EXERCISE GOAL -> Revise the rows below so that every occurrence of "Identify the location of" reads "Find the position of", with nothing else altered.

# # # # #

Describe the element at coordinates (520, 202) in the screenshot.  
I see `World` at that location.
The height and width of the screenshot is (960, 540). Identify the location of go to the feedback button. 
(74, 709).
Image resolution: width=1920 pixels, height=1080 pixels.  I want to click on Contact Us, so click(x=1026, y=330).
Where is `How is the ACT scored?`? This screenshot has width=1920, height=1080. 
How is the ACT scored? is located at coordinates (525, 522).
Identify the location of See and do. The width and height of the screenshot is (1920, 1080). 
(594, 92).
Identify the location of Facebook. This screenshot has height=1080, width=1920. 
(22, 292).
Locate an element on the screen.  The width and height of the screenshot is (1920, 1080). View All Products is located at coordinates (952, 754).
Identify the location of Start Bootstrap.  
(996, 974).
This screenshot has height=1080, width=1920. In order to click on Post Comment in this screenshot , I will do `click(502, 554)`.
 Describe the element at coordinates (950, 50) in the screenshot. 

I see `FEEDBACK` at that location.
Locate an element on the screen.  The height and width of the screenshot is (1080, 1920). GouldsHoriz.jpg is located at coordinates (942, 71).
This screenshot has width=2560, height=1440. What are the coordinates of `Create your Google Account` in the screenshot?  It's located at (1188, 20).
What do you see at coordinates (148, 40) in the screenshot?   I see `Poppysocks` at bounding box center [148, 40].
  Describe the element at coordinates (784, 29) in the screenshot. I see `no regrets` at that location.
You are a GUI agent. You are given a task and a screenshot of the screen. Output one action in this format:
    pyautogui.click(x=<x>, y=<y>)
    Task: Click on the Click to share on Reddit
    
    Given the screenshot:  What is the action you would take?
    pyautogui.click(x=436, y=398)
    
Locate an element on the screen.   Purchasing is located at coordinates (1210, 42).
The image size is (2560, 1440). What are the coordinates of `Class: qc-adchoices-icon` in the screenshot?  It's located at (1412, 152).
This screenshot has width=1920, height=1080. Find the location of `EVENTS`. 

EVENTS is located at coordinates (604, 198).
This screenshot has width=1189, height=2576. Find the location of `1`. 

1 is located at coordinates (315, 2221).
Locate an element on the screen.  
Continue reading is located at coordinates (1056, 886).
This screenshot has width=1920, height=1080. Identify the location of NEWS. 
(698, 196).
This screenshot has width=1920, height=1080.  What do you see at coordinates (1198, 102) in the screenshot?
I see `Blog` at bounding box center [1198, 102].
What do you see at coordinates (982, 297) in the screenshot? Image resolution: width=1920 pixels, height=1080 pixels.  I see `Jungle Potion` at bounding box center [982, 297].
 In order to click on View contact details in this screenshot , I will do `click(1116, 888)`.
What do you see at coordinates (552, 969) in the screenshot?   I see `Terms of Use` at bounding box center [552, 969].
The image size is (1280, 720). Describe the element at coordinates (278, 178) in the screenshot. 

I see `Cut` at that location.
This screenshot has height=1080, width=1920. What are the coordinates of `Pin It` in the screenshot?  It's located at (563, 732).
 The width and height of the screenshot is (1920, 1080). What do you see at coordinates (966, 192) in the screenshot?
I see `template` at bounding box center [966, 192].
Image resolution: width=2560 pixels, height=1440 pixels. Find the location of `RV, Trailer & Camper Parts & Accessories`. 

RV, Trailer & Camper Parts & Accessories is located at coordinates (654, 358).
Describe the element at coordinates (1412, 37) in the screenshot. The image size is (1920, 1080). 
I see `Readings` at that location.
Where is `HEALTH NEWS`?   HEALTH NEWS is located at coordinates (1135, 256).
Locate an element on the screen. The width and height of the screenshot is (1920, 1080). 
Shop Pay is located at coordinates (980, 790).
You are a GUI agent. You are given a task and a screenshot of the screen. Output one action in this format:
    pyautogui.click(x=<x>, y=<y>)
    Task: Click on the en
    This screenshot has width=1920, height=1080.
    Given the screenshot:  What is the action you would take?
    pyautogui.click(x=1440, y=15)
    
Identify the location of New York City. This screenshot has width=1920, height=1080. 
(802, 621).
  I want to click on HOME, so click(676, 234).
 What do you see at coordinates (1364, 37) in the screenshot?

# # # # #

FINISHED EXERCISE ->
Describe the element at coordinates (520, 202) in the screenshot.  
I see `World` at that location.
The height and width of the screenshot is (960, 540). Find the position of go to the feedback button. 
(74, 709).
Image resolution: width=1920 pixels, height=1080 pixels.  I want to click on Contact Us, so click(x=1026, y=330).
Where is `How is the ACT scored?`? This screenshot has width=1920, height=1080. 
How is the ACT scored? is located at coordinates (525, 522).
Find the position of See and do. The width and height of the screenshot is (1920, 1080). 
(594, 92).
Find the position of Facebook. This screenshot has height=1080, width=1920. 
(22, 292).
Locate an element on the screen.  The width and height of the screenshot is (1920, 1080). View All Products is located at coordinates (952, 754).
Find the position of Start Bootstrap.  
(996, 974).
This screenshot has height=1080, width=1920. In order to click on Post Comment in this screenshot , I will do `click(502, 554)`.
 Describe the element at coordinates (950, 50) in the screenshot. 

I see `FEEDBACK` at that location.
Locate an element on the screen.  The height and width of the screenshot is (1080, 1920). GouldsHoriz.jpg is located at coordinates (942, 71).
This screenshot has width=2560, height=1440. What are the coordinates of `Create your Google Account` in the screenshot?  It's located at (1188, 20).
What do you see at coordinates (148, 40) in the screenshot?   I see `Poppysocks` at bounding box center [148, 40].
  Describe the element at coordinates (784, 29) in the screenshot. I see `no regrets` at that location.
You are a GUI agent. You are given a task and a screenshot of the screen. Output one action in this format:
    pyautogui.click(x=<x>, y=<y>)
    Task: Click on the Click to share on Reddit
    
    Given the screenshot:  What is the action you would take?
    pyautogui.click(x=436, y=398)
    
Locate an element on the screen.   Purchasing is located at coordinates (1210, 42).
The image size is (2560, 1440). What are the coordinates of `Class: qc-adchoices-icon` in the screenshot?  It's located at (1412, 152).
This screenshot has width=1920, height=1080. Find the location of `EVENTS`. 

EVENTS is located at coordinates (604, 198).
This screenshot has width=1189, height=2576. Find the location of `1`. 

1 is located at coordinates (315, 2221).
Locate an element on the screen.  
Continue reading is located at coordinates (1056, 886).
This screenshot has width=1920, height=1080. Find the position of NEWS. 
(698, 196).
This screenshot has width=1920, height=1080.  What do you see at coordinates (1198, 102) in the screenshot?
I see `Blog` at bounding box center [1198, 102].
What do you see at coordinates (982, 297) in the screenshot? Image resolution: width=1920 pixels, height=1080 pixels.  I see `Jungle Potion` at bounding box center [982, 297].
 In order to click on View contact details in this screenshot , I will do `click(1116, 888)`.
What do you see at coordinates (552, 969) in the screenshot?   I see `Terms of Use` at bounding box center [552, 969].
The image size is (1280, 720). Describe the element at coordinates (278, 178) in the screenshot. 

I see `Cut` at that location.
This screenshot has height=1080, width=1920. What are the coordinates of `Pin It` in the screenshot?  It's located at (563, 732).
 The width and height of the screenshot is (1920, 1080). What do you see at coordinates (966, 192) in the screenshot?
I see `template` at bounding box center [966, 192].
Image resolution: width=2560 pixels, height=1440 pixels. Find the location of `RV, Trailer & Camper Parts & Accessories`. 

RV, Trailer & Camper Parts & Accessories is located at coordinates (654, 358).
Describe the element at coordinates (1412, 37) in the screenshot. The image size is (1920, 1080). 
I see `Readings` at that location.
Where is `HEALTH NEWS`?   HEALTH NEWS is located at coordinates (1135, 256).
Locate an element on the screen. The width and height of the screenshot is (1920, 1080). 
Shop Pay is located at coordinates (980, 790).
You are a GUI agent. You are given a task and a screenshot of the screen. Output one action in this format:
    pyautogui.click(x=<x>, y=<y>)
    Task: Click on the en
    This screenshot has width=1920, height=1080.
    Given the screenshot:  What is the action you would take?
    pyautogui.click(x=1440, y=15)
    
Find the position of New York City. This screenshot has width=1920, height=1080. 
(802, 621).
  I want to click on HOME, so click(676, 234).
 What do you see at coordinates (1364, 37) in the screenshot?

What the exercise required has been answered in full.